TESTO FORNITO >>
□ □ □ □

Marco De Micheli: «Un nuovo metodo per comunicare»

L'amministratore unico dell'agenzia di comunicazione Demba Group evidenzia le differenze nella costruzione delle campagne marketing tra cinema e piattaforme, invitando a ripensare i processi creativi

Di seguito un estratto dell’intervento di Marco De Micheli, amministratore unico dell’agenzia di comunicazione Demba Group, pubblicato sul numero speciale di Box Office del 15-30 gennaio (n. 1-2), realizzato in occasione dei 25 anni della rivista. Per leggere il testo integrale, scaricare la versione digitale dall’app di Box Office su Google Play e App Store, o abbonarsi direttamente alla versione cartacea della rivista.

«Le piattaforme sanno indubbiamente “eventizzare” molto bene i loro prodotti di punta, con una notevole diversificazione di materiali e contenuti ed una particolare attenzione allo storytelling dei propri titoli», scrive sulla rivista Box Office Marco De Micheli, amministratore unico dell’agenzia di comunicazione Demba Group. «Probabilmente è anche per questa ragione che, rispetto a quanto avviene spesso nel cinema, la comunicazione di piattaforma è percepita come più emotiva e meno promozionale, in quanto gioca con registri diversi e molteplici modalità di linguaggio. Ovviamente ciò è possibile anche a fronte di investimenti economici sicuramente importanti e significativi. C’è però che quella delle piattaforme è più una comunicazione di brand che di prodotto, in quanto il loro scopo è principalmente incentivare gli abbonamenti: utilizzano il contenuto sostanzialmente per rafforzare il marchio, che è il contenitore. Inoltre, quando si hanno tanti titoli non si riesce a comunicarli tutti allo stesso modo, a dare pari visibilità, e si opera una scelta strategica che spesso significa anche penalizzare il quadro delle uscite minori, o comunque non considerate primarie.

□ □ □ □

DATI ESTRATTI >>
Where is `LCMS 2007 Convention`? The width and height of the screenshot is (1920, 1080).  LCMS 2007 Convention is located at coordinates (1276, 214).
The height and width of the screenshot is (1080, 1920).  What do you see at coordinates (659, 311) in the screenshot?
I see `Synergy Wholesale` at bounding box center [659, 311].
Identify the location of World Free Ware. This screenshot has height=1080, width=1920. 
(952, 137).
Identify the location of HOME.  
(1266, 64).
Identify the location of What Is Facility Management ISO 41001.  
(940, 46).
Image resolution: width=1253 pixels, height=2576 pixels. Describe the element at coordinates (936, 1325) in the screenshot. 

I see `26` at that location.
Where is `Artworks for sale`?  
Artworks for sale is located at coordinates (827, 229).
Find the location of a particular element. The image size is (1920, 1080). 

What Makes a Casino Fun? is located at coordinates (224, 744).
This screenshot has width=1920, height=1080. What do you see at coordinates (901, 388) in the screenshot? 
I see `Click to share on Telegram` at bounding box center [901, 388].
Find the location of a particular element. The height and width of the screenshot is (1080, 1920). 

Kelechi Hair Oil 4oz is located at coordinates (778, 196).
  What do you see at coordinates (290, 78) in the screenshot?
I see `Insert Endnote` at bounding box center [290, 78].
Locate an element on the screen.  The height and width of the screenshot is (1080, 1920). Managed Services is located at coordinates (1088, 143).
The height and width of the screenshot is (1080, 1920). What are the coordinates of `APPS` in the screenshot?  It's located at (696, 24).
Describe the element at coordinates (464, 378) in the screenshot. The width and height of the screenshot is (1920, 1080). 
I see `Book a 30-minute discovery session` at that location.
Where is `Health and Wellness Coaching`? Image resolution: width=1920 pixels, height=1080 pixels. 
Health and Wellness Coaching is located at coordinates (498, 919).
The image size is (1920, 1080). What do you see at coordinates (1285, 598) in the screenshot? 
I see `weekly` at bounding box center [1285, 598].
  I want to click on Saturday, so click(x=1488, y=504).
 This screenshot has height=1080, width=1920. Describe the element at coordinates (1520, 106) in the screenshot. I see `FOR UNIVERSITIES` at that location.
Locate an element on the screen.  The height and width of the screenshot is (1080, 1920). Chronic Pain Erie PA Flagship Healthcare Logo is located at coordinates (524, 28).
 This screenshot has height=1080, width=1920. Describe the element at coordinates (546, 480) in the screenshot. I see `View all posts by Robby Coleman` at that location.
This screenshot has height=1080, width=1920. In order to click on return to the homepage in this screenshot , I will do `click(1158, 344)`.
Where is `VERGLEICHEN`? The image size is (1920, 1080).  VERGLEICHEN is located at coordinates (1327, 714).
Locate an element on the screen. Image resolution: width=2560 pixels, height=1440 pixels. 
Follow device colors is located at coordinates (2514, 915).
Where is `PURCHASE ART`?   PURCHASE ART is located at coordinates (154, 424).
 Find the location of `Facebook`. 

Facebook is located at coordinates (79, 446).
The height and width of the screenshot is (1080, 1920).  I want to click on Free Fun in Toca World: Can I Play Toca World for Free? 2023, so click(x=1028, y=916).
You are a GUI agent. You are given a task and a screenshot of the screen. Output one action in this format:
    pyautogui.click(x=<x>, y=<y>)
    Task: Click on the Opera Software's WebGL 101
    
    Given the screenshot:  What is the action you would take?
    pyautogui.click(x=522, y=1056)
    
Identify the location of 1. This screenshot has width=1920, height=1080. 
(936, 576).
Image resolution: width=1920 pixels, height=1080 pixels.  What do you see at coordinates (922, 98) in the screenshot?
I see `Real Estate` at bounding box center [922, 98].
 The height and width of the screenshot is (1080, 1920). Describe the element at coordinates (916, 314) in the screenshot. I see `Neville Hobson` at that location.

□ □ □ □

COMPITI DA SVOLGERE >>
[1] Ricopia parola per parola le righe dell'elenco, partendo dall'inizio dell'elenco e terminando con la riga che contiene "center [1285, 598].", entrambe incluse.
[2] Prosegui il testo sulla comunicazione delle piattaforme rispetto al cinema, riprendendo subito dopo la sua ultima frase.

RISPOSTE IN ORDINE >>
[1]
Where is `LCMS 2007 Convention`? The width and height of the screenshot is (1920, 1080).  LCMS 2007 Convention is located at coordinates (1276, 214).
The height and width of the screenshot is (1080, 1920).  What do you see at coordinates (659, 311) in the screenshot?
I see `Synergy Wholesale` at bounding box center [659, 311].
Identify the location of World Free Ware. This screenshot has height=1080, width=1920. 
(952, 137).
Identify the location of HOME.  
(1266, 64).
Identify the location of What Is Facility Management ISO 41001.  
(940, 46).
Image resolution: width=1253 pixels, height=2576 pixels. Describe the element at coordinates (936, 1325) in the screenshot. 

I see `26` at that location.
Where is `Artworks for sale`?  
Artworks for sale is located at coordinates (827, 229).
Find the location of a particular element. The image size is (1920, 1080). 

What Makes a Casino Fun? is located at coordinates (224, 744).
This screenshot has width=1920, height=1080. What do you see at coordinates (901, 388) in the screenshot? 
I see `Click to share on Telegram` at bounding box center [901, 388].
Find the location of a particular element. The height and width of the screenshot is (1080, 1920). 

Kelechi Hair Oil 4oz is located at coordinates (778, 196).
  What do you see at coordinates (290, 78) in the screenshot?
I see `Insert Endnote` at bounding box center [290, 78].
Locate an element on the screen.  The height and width of the screenshot is (1080, 1920). Managed Services is located at coordinates (1088, 143).
The height and width of the screenshot is (1080, 1920). What are the coordinates of `APPS` in the screenshot?  It's located at (696, 24).
Describe the element at coordinates (464, 378) in the screenshot. The width and height of the screenshot is (1920, 1080). 
I see `Book a 30-minute discovery session` at that location.
Where is `Health and Wellness Coaching`? Image resolution: width=1920 pixels, height=1080 pixels. 
Health and Wellness Coaching is located at coordinates (498, 919).
The image size is (1920, 1080). What do you see at coordinates (1285, 598) in the screenshot? 
I see `weekly` at bounding box center [1285, 598].

[2]
(© iStock)

Basti pensare che Netflix in Italia rilascia circa trenta novità al mese e della maggior parte se ne scopre l’esistenza solo una volta entrati nella piattaforma e posizionati in evidenza nell’home page. Il cinema, invece, opera una comunicazione all’inverso, interamente concentrata sul singolo prodotto: il film deve essere percepito per quello che è, nella sua unicità, e il tipo di campagna differisce da titolo a titolo con tutto ciò che ne consegue in termini di strategia, investimenti e attività. Per quanto riguarda i mezzi di comunicazione, le piattaforme creano molti materiali per le campagne digital e social, ma fanno meno pianificazione televisiva, che resta invece uno standard della campagna cinematografica. Questo è un dato da non sottovalutare perché nel nostro Paese la televisione “tradizionale” è ancora il media più utilizzato e quello che concentra maggiormente gli investimenti. Le piattaforme, invece, utilizzano molto le affissioni (dinamiche e non) dando particolare importanza ai maxi-formati, impianti che il cinema sceglie solo per i titoli di punta. Un’altra sostanziale differenza è che il cinema può e deve contare sul trade marketing, in quanto il lavoro di conversione della campagna marketing avviene in sala quando lo spettatore acquista il biglietto.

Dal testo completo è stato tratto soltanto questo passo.